_Records provided_

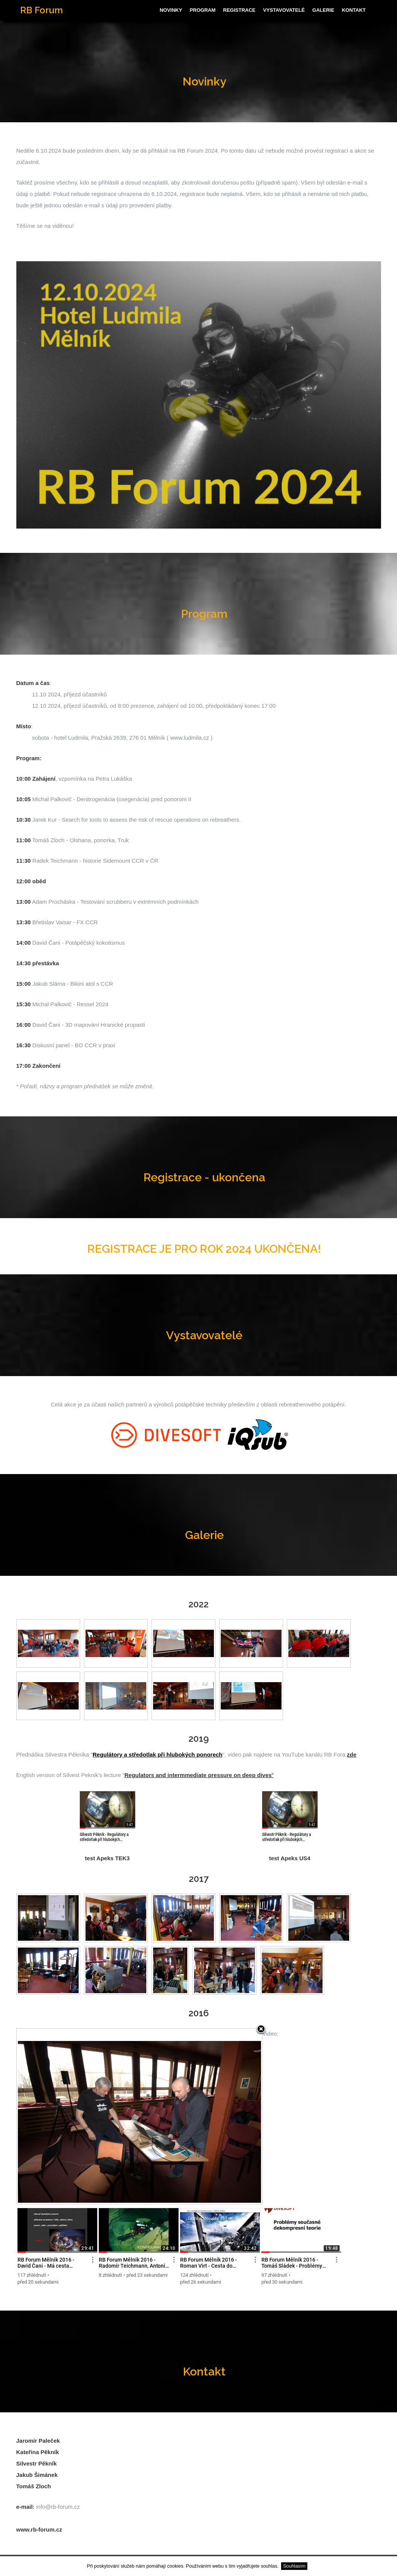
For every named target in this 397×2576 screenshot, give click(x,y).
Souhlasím (294, 2566)
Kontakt (354, 10)
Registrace (239, 10)
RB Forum (41, 10)
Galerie (323, 10)
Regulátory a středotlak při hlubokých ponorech (158, 1754)
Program (202, 10)
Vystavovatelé (284, 10)
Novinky (171, 10)
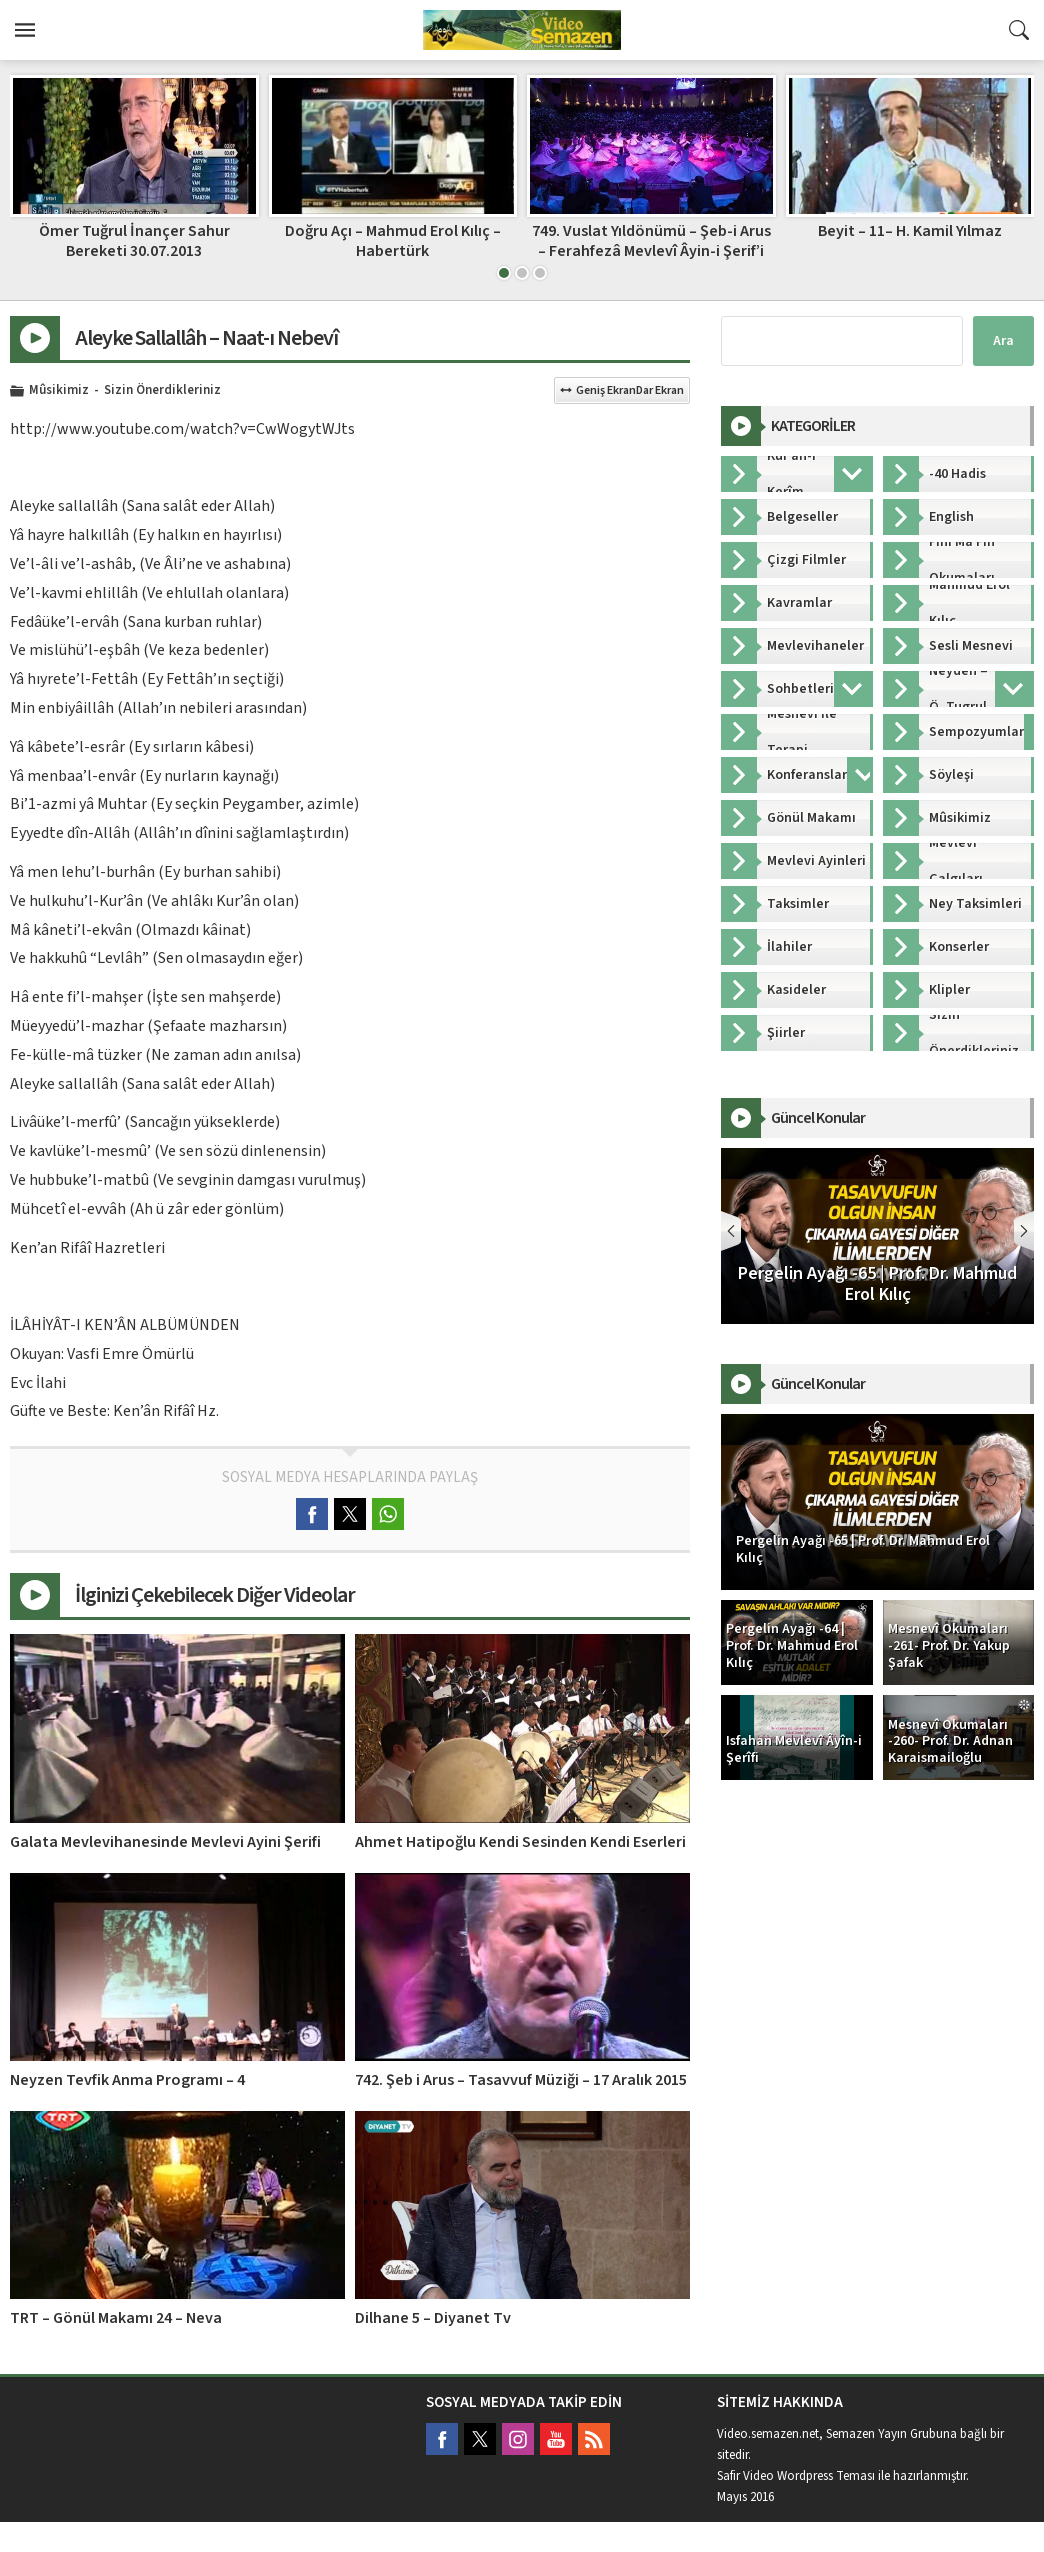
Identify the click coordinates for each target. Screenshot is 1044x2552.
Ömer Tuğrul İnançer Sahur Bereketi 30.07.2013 (134, 240)
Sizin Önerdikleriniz (162, 391)
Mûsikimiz (59, 391)
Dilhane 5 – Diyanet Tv (433, 2318)
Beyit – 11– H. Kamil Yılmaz (910, 231)
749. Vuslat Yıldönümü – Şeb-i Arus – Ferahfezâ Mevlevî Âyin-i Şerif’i (651, 240)
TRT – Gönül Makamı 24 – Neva (116, 2318)
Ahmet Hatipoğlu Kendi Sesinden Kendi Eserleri (520, 1842)
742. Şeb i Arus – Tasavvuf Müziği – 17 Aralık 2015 (521, 2080)
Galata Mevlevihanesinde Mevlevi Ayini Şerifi (165, 1842)
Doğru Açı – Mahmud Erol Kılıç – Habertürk (393, 240)
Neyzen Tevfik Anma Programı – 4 (127, 2080)
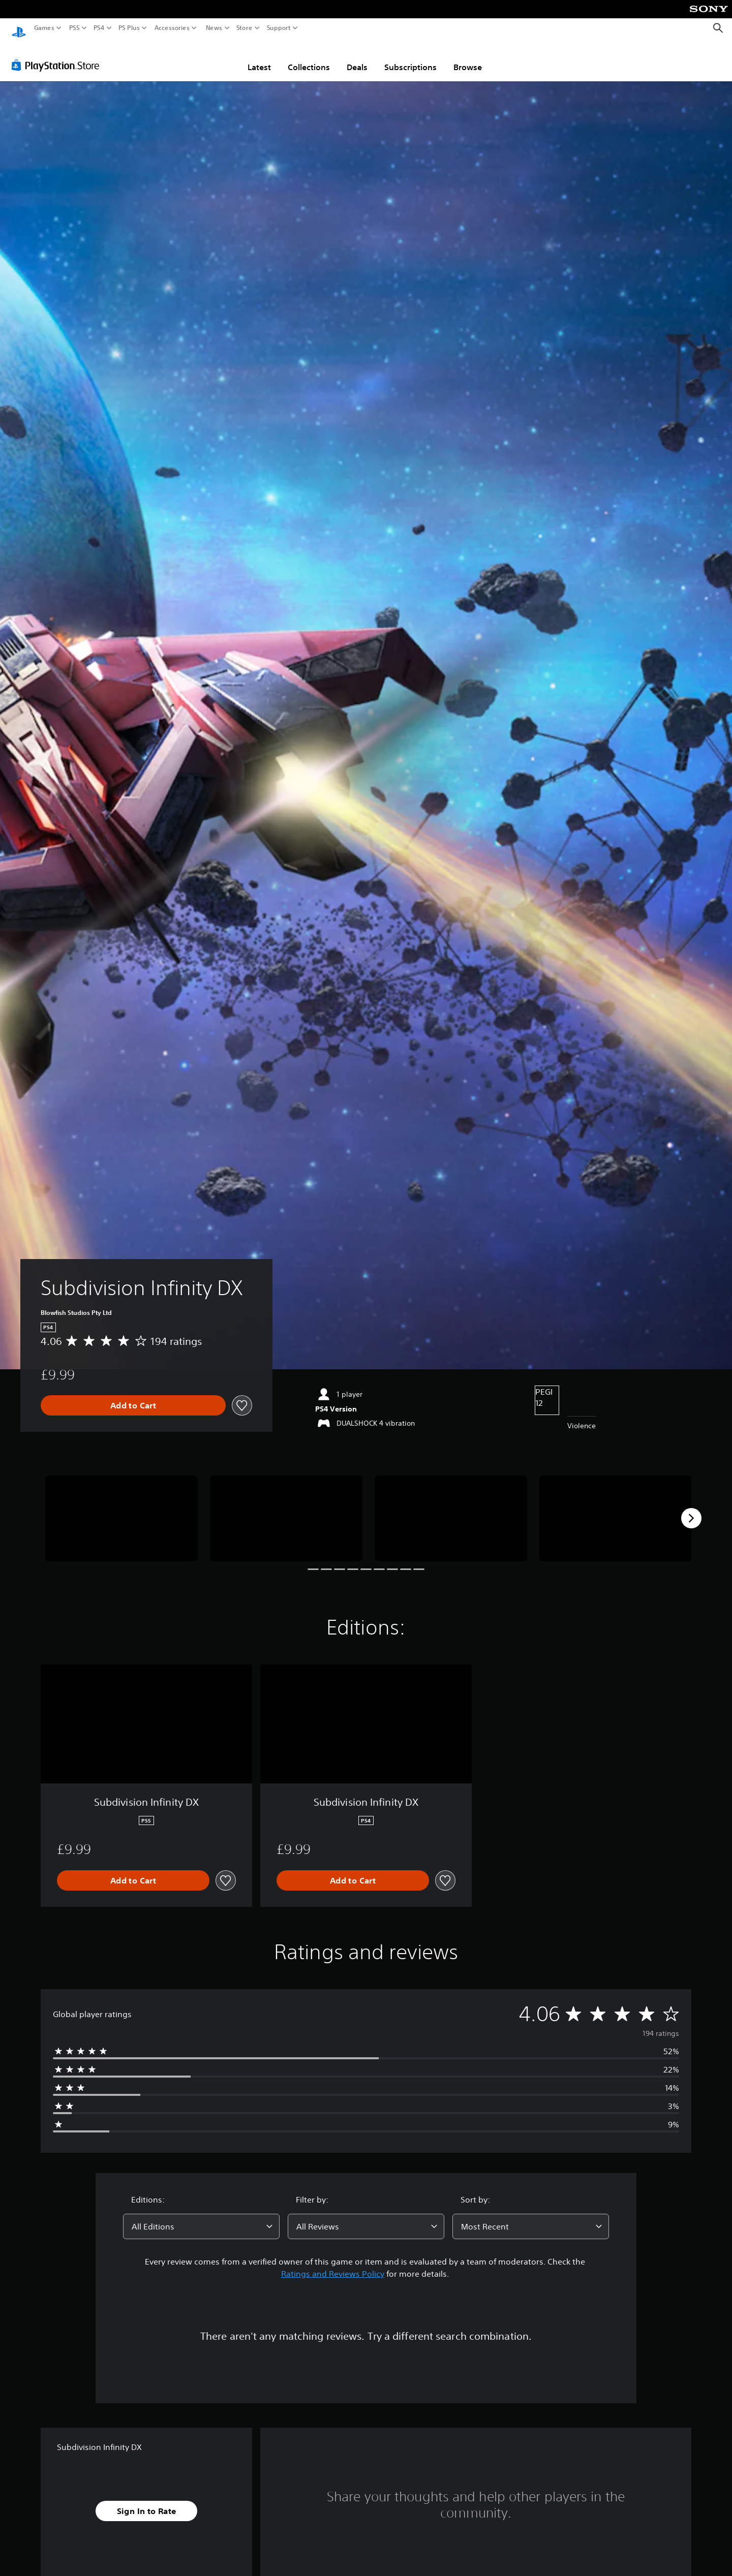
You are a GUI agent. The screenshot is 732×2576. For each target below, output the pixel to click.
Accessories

_Problem to solve_
Count the lines in the entries above that contain the string "target", treating uppercase and lowercase as distinct. Reply with the number only.

_Result for this task_
3